Last season’s shadow of failure has been something the Michigan women’s basketball team has been trying to escape, but after yesterday’s 89-57 loss to Illinois, it still looms.

The Wolverines have now begun the conference season 0-2 – following last Thursday’s loss to Minnesota – after an impressive 9-2 nonconference schedule that had them ranked sixth in the nation’s RPI ratings.

“I went into the lockerroom and I said, ‘All right, I’m going to say it,'” Michigan coach Sue Guevara said. “I’m going to say what you’re all thinking. Here we go again.'”

Illinois’ athleticism proved to be too much for the Wolverines. A stingy Illini defense kept Michigan from entering the ball into senior LeeAnn Bies and junior Jennifer Smith. With their bread and butter taken from them, the Wolverines’ corps of young guards couldn’t handle the pressure, and the Illini were presented with a handful of fast breaks.

“When you can’t even get a shot off and you have a turnover, that’s really frustrating,” Bies said. “After a while we’d get a shot off and miss it, but I was happy we’d even get a shot off.”
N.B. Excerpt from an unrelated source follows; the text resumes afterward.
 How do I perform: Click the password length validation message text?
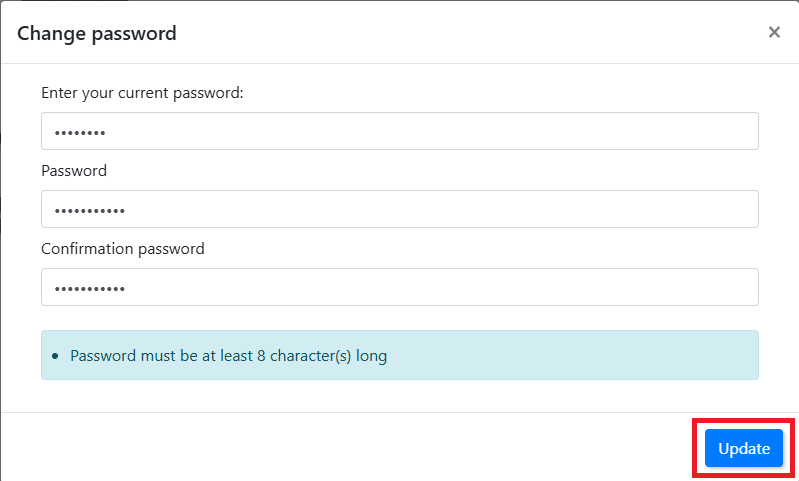(x=228, y=355)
A bulk of that pressure came with 10:01 left in the first half, when Illinois turned a 22-16 lead into a 46-21 lead by halftime. The run included a 7:44 scoring drought for the Wolverines.

“I was totally in shock and stunned at how we played the first half,” Guevara said. “I was embarrassed. I’ve never seen that team play (like that).”
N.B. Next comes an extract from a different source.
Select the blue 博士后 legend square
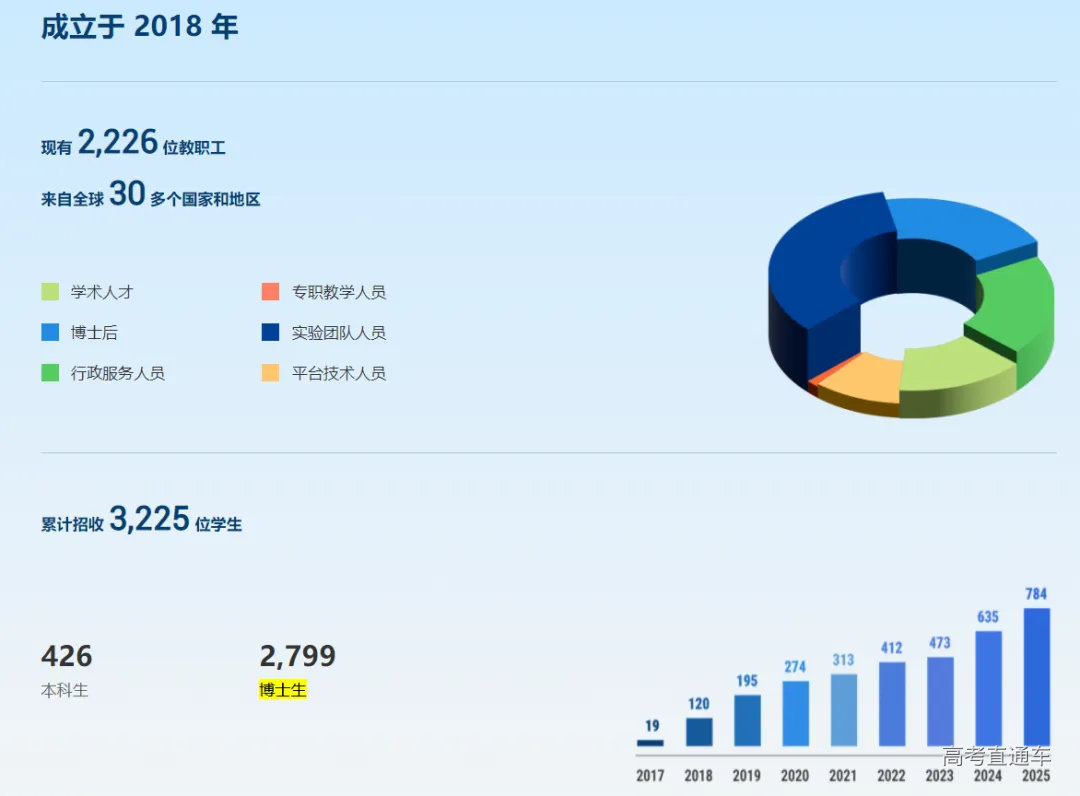The height and width of the screenshot is (796, 1080). (50, 333)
Michigan was never able to cut into the 25 point lead. The closest Michigan came to Illinois in the second half was 20, after a five-point spurt created by a Smith field goal and one of sophomore Tabitha Pool’s two 3-pointers.

As was the running theme of the game, though, Michigan failed to execute on any opportunity Illinois gave it. Freshman Nikki Reams brought the ball down on a fast break in the ensuing possession, but threw the ball out of bounds, off sophomore Sierra Hauser-Price’s under the basket leg.

Michigan committed 29 turnovers on the game, including eight from Pool, the leading scorer with 14 points.

The game’s final stat sheet displayed an array of numbers unfamiliar to Michigan followers. Along with their turnover problem, the Wolverines managed to shoot just 38.6 percent from the field and a shocking 50 percent from the free-throw line.

They also allowed the Illini to shoot better than 50 percent from behind the 3-point arc.

“We’ve got to get people to adjust to us,” Illinois coach Theresa Grentz said. “You have to make a lot of sacrifices then, and that was the difference you saw out there.”